> **Records for the exercise**
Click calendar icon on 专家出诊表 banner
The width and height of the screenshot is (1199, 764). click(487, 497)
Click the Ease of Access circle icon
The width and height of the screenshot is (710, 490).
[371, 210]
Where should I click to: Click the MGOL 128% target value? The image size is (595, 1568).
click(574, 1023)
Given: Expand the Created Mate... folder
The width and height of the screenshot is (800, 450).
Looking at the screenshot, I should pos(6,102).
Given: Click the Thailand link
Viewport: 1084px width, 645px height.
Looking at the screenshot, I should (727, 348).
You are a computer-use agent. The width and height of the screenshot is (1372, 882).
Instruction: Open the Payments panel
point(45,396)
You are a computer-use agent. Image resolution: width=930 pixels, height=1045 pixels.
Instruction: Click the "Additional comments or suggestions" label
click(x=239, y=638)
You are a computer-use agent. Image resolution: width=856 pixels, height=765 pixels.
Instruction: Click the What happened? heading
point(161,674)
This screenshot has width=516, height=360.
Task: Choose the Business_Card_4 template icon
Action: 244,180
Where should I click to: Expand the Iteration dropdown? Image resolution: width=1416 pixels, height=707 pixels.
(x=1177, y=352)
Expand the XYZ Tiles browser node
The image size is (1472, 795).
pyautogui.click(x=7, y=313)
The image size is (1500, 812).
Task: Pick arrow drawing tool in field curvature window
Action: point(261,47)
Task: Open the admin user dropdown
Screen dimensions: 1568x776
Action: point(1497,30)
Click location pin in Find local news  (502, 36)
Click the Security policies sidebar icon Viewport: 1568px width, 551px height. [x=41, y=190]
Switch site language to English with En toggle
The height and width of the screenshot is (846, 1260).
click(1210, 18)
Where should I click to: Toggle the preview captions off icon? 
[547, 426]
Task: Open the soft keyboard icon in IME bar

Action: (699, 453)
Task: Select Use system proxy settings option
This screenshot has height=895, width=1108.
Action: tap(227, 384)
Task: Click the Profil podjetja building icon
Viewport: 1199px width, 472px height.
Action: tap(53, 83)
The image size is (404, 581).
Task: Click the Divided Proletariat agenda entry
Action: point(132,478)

> **To do**
Arrange each line of the items above as a Markdown table with two columns, Row and Line, numbering the rows in order and omitting blank lines.

> **Problem solution**
| Row | Line |
|---|---|
| 1 | Click calendar icon on 专家出诊表 banner |
| 2 | The width and height of the screenshot is (1199, 764). click(487, 497) |
| 3 | Click the Ease of Access circle icon |
| 4 | The width and height of the screenshot is (710, 490). |
| 5 | [371, 210] |
| 6 | Where should I click to: Click the MGOL 128% target value? The image size is (595, 1568). |
| 7 | click(574, 1023) |
| 8 | Given: Expand the Created Mate... folder |
| 9 | The width and height of the screenshot is (800, 450). |
| 10 | Looking at the screenshot, I should pos(6,102). |
| 11 | Given: Click the Thailand link |
| 12 | Viewport: 1084px width, 645px height. |
| 13 | Looking at the screenshot, I should (727, 348). |
| 14 | You are a computer-use agent. The width and height of the screenshot is (1372, 882). |
| 15 | Instruction: Open the Payments panel |
| 16 | point(45,396) |
| 17 | You are a computer-use agent. Image resolution: width=930 pixels, height=1045 pixels. |
| 18 | Instruction: Click the "Additional comments or suggestions" label |
| 19 | click(x=239, y=638) |
| 20 | You are a computer-use agent. Image resolution: width=856 pixels, height=765 pixels. |
| 21 | Instruction: Click the What happened? heading |
| 22 | point(161,674) |
| 23 | This screenshot has width=516, height=360. |
| 24 | Task: Choose the Business_Card_4 template icon |
| 25 | Action: 244,180 |
| 26 | Where should I click to: Expand the Iteration dropdown? Image resolution: width=1416 pixels, height=707 pixels. |
| 27 | (x=1177, y=352) |
| 28 | Expand the XYZ Tiles browser node |
| 29 | The image size is (1472, 795). |
| 30 | pyautogui.click(x=7, y=313) |
| 31 | The image size is (1500, 812). |
| 32 | Task: Pick arrow drawing tool in field curvature window |
| 33 | Action: point(261,47) |
| 34 | Task: Open the admin user dropdown |
| 35 | Screen dimensions: 1568x776 |
| 36 | Action: point(1497,30) |
| 37 | Click location pin in Find local news  (502, 36) |
| 38 | Click the Security policies sidebar icon Viewport: 1568px width, 551px height. [x=41, y=190] |
| 39 | Switch site language to English with En toggle |
| 40 | The height and width of the screenshot is (846, 1260). |
| 41 | click(1210, 18) |
| 42 | Where should I click to: Toggle the preview captions off icon?  |
| 43 | [547, 426] |
| 44 | Task: Open the soft keyboard icon in IME bar |
| 45 | Action: (699, 453) |
| 46 | Task: Select Use system proxy settings option |
| 47 | This screenshot has height=895, width=1108. |
| 48 | Action: tap(227, 384) |
| 49 | Task: Click the Profil podjetja building icon |
| 50 | Viewport: 1199px width, 472px height. |
| 51 | Action: tap(53, 83) |
| 52 | The image size is (404, 581). |
| 53 | Task: Click the Divided Proletariat agenda entry |
| 54 | Action: point(132,478) |